In the records below, find the line containing "The width and" and return it together with every later line, exactly as written; pictures are to be omitted.

Dataset items

·····

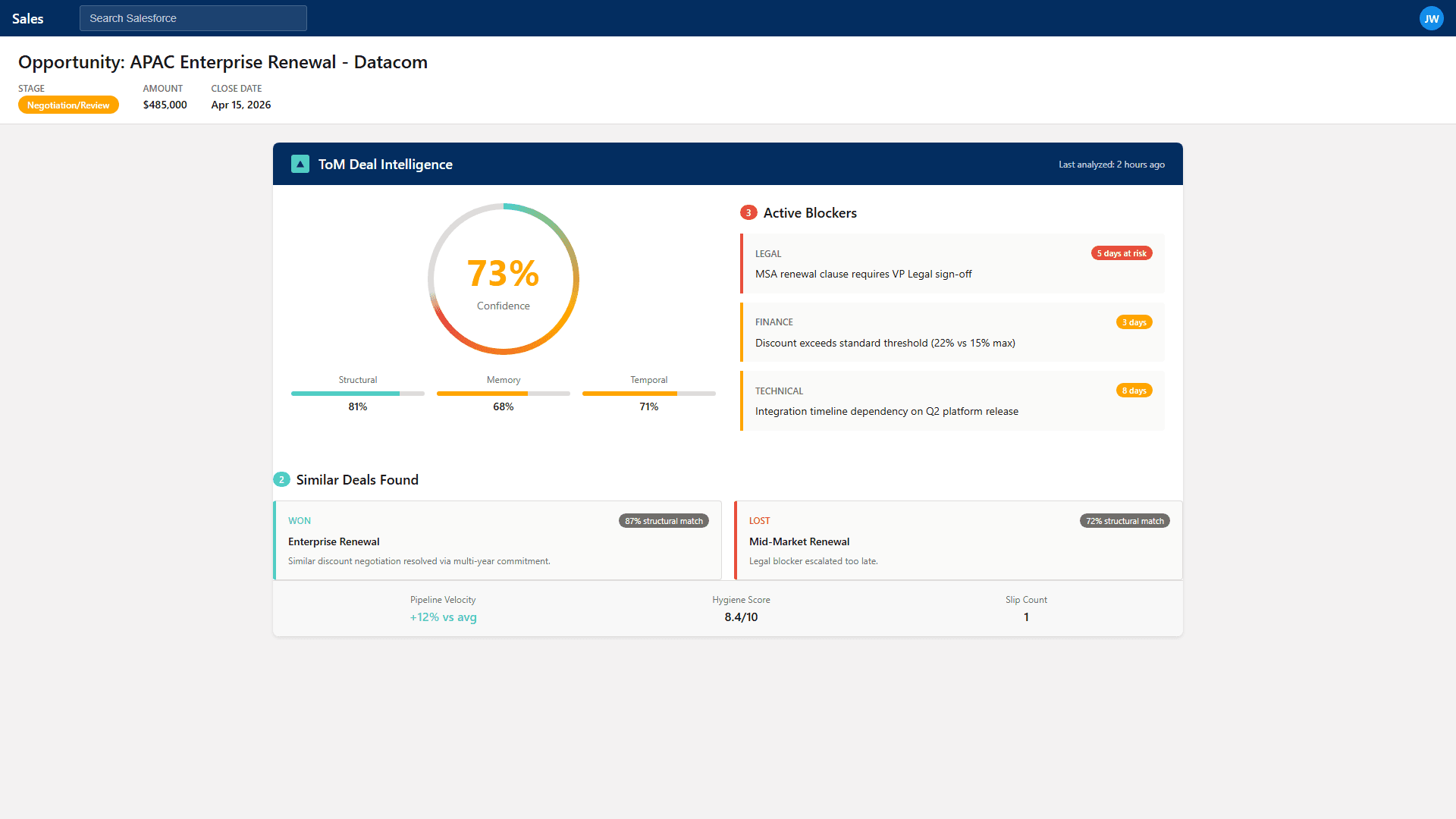
Task: Switch to the Active Blockers section
Action: 810,212
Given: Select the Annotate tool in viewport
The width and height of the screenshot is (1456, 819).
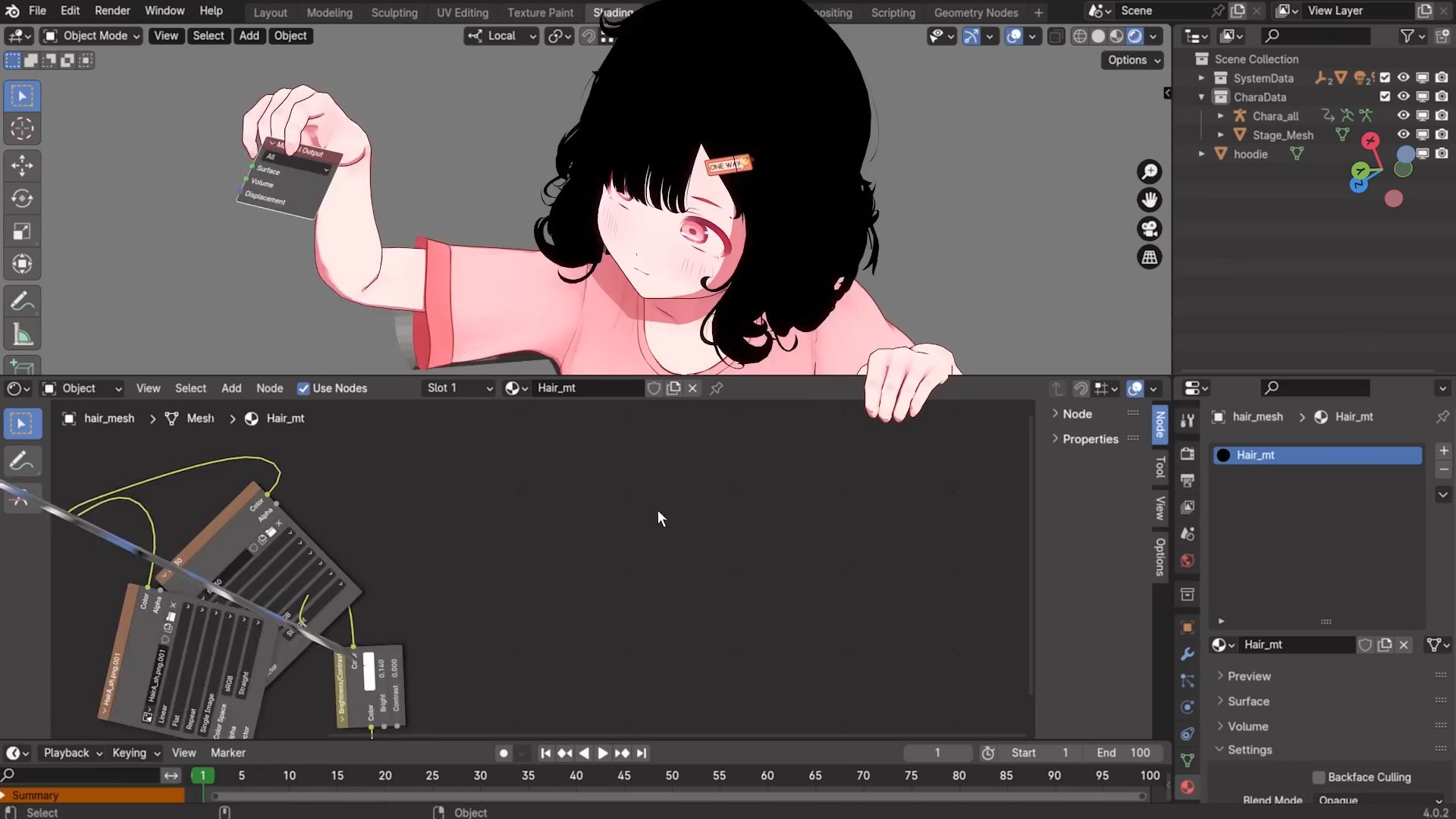Looking at the screenshot, I should 22,302.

·····

Expected answer:
The width and height of the screenshot is (1456, 819).
Looking at the screenshot, I should 22,302.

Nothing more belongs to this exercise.